Reproduce the following records verbatim, line for line.

# Start of Dataset entries

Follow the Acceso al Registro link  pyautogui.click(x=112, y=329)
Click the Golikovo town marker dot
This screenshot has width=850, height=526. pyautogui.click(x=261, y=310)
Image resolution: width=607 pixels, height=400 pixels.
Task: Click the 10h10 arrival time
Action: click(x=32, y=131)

# End of Dataset entries

▶ [The response]:
Follow the Acceso al Registro link  pyautogui.click(x=112, y=329)
Click the Golikovo town marker dot
This screenshot has width=850, height=526. pyautogui.click(x=261, y=310)
Image resolution: width=607 pixels, height=400 pixels.
Task: Click the 10h10 arrival time
Action: click(x=32, y=131)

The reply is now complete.